The new rules require health-care employers, and employers in other sectors, to implement measures to prevent violence against employees.

The changes will also require violence-prevention policies with procedures that will allow employees to get immediate help when threatened.

Violence-prevention policies will also be required to protect employees in the policing, corrections, security, crisis counselling, financial, pharmacy, education, public and taxi sectors.

Gilson said the RHA plans to have the panic-alarm systems installed at each of its hospitals and personal-care homes.

However, it will take some time to test the systems. It will be introduced at Hamiota while the RHA seeks vendors to install systems at its other sites.

Gilson said she wants to gauge nurses’ response to the alarm systems before considering the possibility of stationing security guards at its sites.

The RHA is working with a security agency on a plan that will allow staff at its facilities to call for protection on short notice. It will also assess its buildings for potential security improvements, such as improved locks, and ways to secure objects that could be used as weapons. That’s something that’s already done in Hamiota.

For now, staff is encouraged to carry two-way radios and they can ask for a shift partner if they think working alone is too risky.

Calls for increased safety were made after a nurse was attacked at the Hamiota hospital. On March 15, a patient at the Hamiota District Health Centre cornered a pair of nurses.

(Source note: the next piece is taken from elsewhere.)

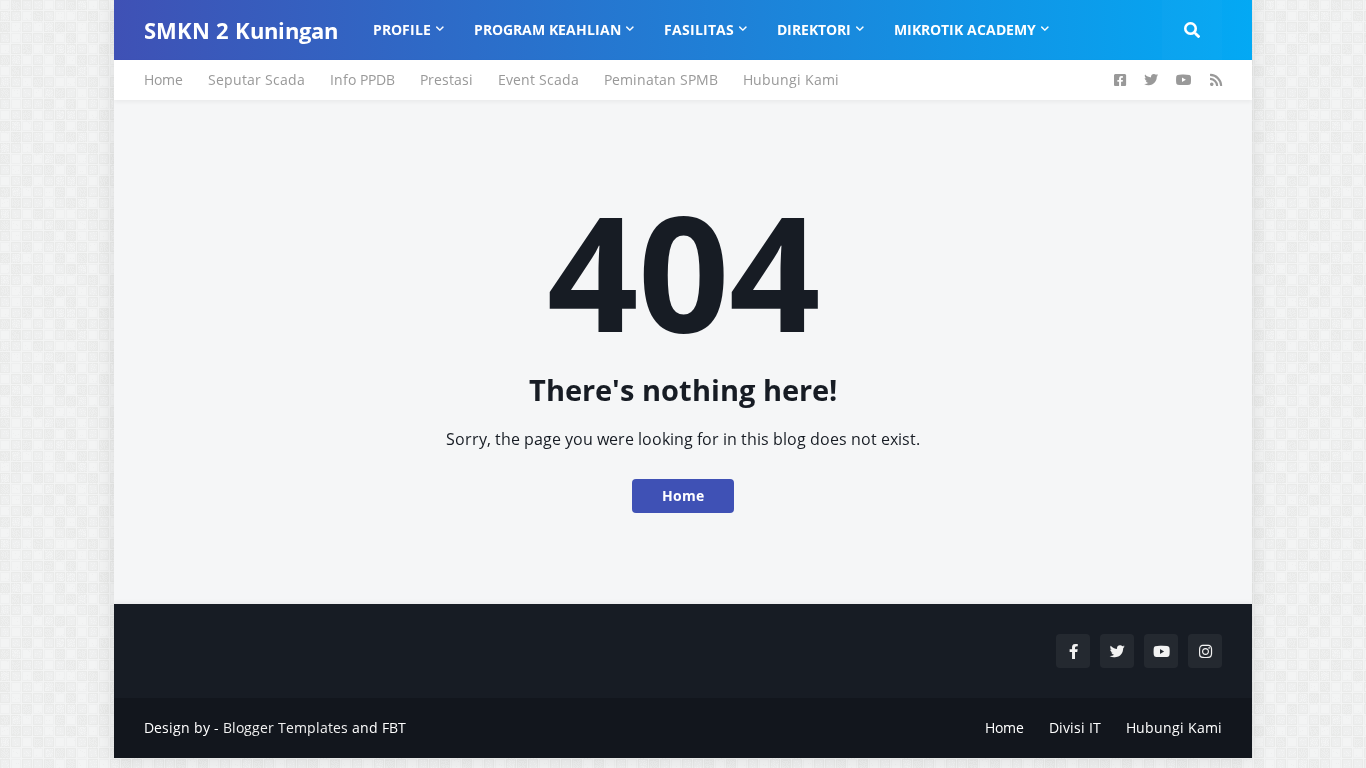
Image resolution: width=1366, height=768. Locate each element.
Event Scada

He stabbed a nurse with a pen, hit her with a piece of wood and also tried to choke her with a wooden board.

When another employee arrived and called 911, the patient fled, stole a car and was Tasered and arrested after a police chase.

A psychiatrist later attributed the man’s behaviour to an epileptic seizure that left him in a state of psychosis.

The man maintains he doesn’t remember the attack. Last week, a provincial court judge found him not criminally responsible due to a mental disorder.

His case has been handed over to the Criminal Code Review Board. He remains in custody pending a hearing to be held within the next few months.

The board will decide whether he gets an absolute discharge and is released, receives a conditional discharge — he may live in a group home with conditions — or whether he’ll be detained at a mental-health facility.